**AIM OF THE EXERCISE:** Locate every line in the records below that holds the word "field" and return each one.

++++ DATA FOR ANALYSIS

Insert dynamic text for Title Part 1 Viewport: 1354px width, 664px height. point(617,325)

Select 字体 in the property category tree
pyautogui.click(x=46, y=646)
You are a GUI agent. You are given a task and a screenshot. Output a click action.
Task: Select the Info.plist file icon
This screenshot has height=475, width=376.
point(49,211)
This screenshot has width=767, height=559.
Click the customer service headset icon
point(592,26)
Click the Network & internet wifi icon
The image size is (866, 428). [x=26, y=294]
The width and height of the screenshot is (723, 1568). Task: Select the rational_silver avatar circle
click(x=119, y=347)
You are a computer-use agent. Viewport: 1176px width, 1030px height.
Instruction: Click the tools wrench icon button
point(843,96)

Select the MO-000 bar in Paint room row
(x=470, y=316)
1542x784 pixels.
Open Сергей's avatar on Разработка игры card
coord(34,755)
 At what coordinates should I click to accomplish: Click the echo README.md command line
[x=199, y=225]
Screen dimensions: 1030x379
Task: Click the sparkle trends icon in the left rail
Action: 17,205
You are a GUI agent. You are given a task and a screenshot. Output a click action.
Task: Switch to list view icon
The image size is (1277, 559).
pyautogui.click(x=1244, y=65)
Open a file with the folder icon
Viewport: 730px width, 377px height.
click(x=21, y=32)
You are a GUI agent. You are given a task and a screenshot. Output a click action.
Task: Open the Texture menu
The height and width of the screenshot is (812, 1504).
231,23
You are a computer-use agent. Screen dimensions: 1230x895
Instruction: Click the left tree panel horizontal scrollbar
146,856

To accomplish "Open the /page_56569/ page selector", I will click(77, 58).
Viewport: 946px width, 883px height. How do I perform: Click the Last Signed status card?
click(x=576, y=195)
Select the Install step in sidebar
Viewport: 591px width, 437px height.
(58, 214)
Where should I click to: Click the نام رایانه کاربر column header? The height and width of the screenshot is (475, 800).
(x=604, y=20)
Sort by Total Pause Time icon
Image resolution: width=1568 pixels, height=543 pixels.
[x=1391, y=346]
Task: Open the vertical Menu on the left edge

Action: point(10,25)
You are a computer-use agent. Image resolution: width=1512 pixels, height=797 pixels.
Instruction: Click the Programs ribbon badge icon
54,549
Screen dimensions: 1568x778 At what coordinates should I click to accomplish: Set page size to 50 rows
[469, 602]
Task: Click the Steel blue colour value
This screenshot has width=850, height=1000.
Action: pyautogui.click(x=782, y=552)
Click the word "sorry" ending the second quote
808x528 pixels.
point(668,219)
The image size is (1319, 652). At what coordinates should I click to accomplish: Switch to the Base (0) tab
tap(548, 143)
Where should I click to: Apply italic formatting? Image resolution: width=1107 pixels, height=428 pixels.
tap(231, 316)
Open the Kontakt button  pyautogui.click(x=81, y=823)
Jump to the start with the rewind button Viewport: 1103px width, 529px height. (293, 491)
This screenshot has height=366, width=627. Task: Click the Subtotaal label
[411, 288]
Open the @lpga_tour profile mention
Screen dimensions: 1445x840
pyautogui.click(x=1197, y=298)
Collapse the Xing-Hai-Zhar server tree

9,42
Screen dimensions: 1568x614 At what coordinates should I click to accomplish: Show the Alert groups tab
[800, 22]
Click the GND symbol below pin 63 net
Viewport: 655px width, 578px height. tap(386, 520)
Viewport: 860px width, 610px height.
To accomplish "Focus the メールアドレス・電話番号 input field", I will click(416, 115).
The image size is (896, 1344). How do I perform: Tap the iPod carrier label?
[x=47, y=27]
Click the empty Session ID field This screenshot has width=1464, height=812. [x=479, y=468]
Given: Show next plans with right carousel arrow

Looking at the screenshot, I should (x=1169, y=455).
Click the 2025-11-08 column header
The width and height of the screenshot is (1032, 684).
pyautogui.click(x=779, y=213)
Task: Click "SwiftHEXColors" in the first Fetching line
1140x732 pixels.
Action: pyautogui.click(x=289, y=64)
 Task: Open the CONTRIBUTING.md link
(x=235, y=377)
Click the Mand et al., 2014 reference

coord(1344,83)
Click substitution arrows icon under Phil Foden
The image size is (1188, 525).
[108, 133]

++++++++

**EXPECTED OUTPUT:**
To accomplish "Focus the メールアドレス・電話番号 input field", I will click(416, 115).
Click the empty Session ID field This screenshot has width=1464, height=812. [x=479, y=468]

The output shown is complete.